The planet, named as KELT-9b, is 2.8 times more massive than Jupiter, but only half as dense.

Scientists have discovered a Jupiter-sized exoplanet “hotter than most stars ever been discovered”, with a surface temperature of 4,327 degree Celsius and nowhere close to habitable”.

The planet, named as KELT-9b, is 2.8 times more massive than Jupiter, but only half as dense. “It is so hot, it’s being vaporised by its own star,” says NASA.

Stars are classified into seven categories based on their temperatures: O, B, A, F, G, K and M, where O stands for the hottest planet in the known universe, with temperature of nearly 3,000 degree Celsius and the letter M is used for the coolest stars, bearing temperature of about 3,500 degree Celsius. The newly discovered parent star called KELT-9 is A-type, nearly twice as hot, as our sun.

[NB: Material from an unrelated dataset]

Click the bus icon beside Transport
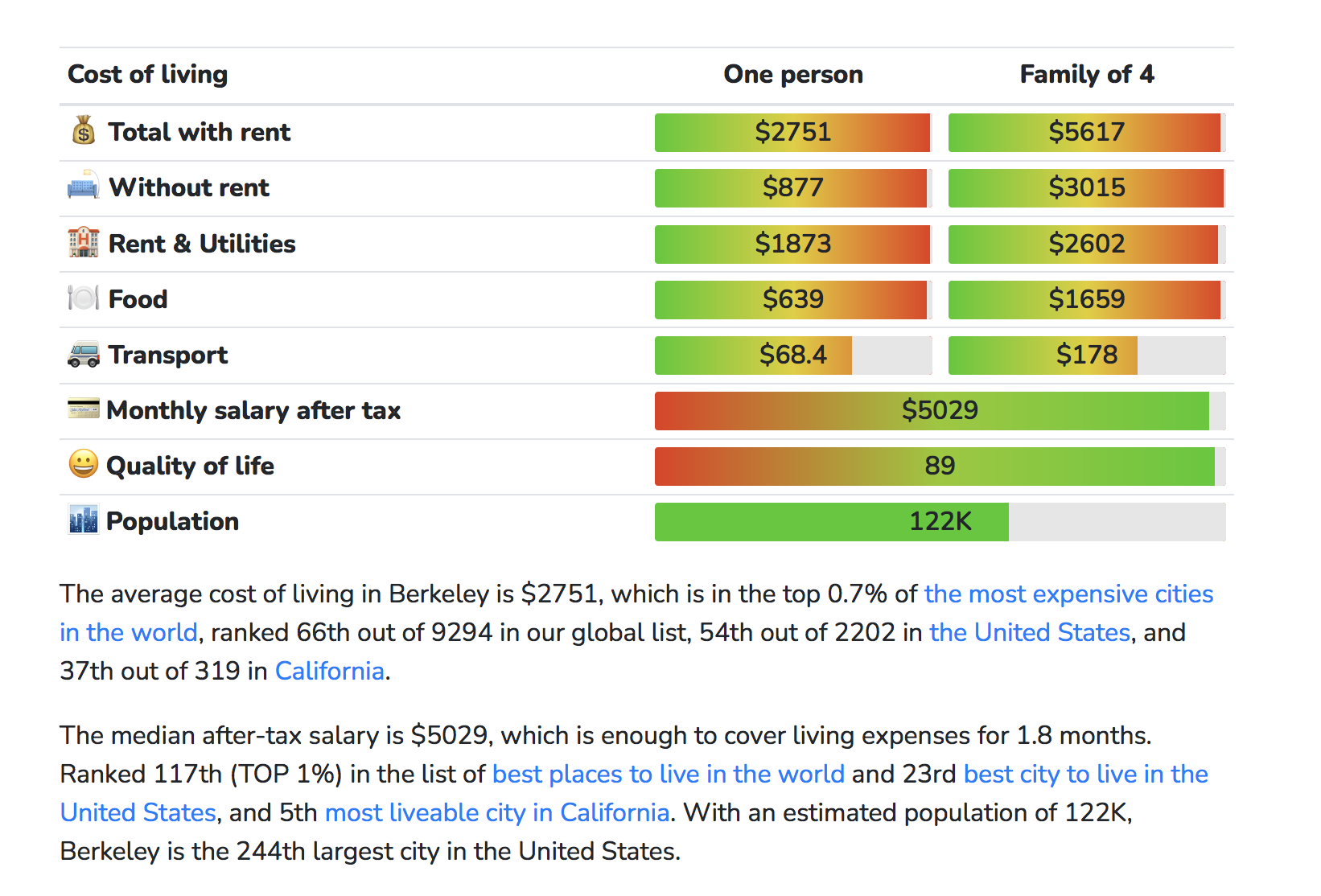The image size is (1321, 896). [x=84, y=354]
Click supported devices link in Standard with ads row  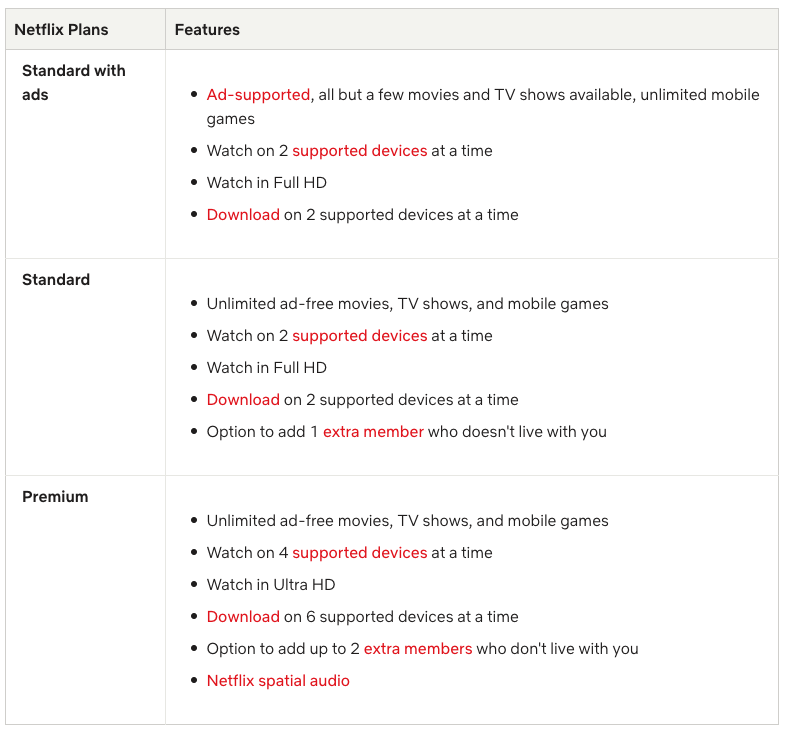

The planet is tidally locked to its star -- as the moon is to Earth -- one side of the planet is always facing toward the star, and one side is in perpetual darkness. Molecules such as water, carbon dioxide and methane can’t form on the dayside because it is bombarded by too much ultraviolet radiation. The properties of the nightside are still mysterious -- molecules may be able to form there, but probably only temporarily.

“It’s a planet by any of the typical definitions of mass, but its atmosphere is almost certainly unlike any other planet we’ve ever seen just because of the temperature of its dayside,” Gaudi said.

The KELT-9 star is only 300 million years old, which is young in star time. Given that the planet’s atmosphere is constantly blasted with high levels of ultraviolet radiation, the planet may even be shedding a tail of evaporated planetary material like a comet.

“KELT-9 radiates so much ultraviolet radiation that it may completely evaporate the planet," said Keivan Stassun, a professor of physics and astronomy at Vanderbilt University, Nashville, Tennessee, who directed the study with Gaudi.

But this scenario assumes the star doesn’t grow to engulf the planet first.

“KELT-9 will swell to become a red giant star in a few hundred million years,” said Stassun. “The long-term prospects for life, or real estate for that matter, on KELT-9b are not looking good.”

The planet is also unusual in that it orbits perpendicular to the spin axis of the star. That would be analogous to the planet orbiting perpendicular to the plane of our solar system. One "year" on this planet is less than two days.

KELT-9b is nowhere close to habitable, but Gaudi said there’s a good reason to study worlds that are unlivable in the extreme.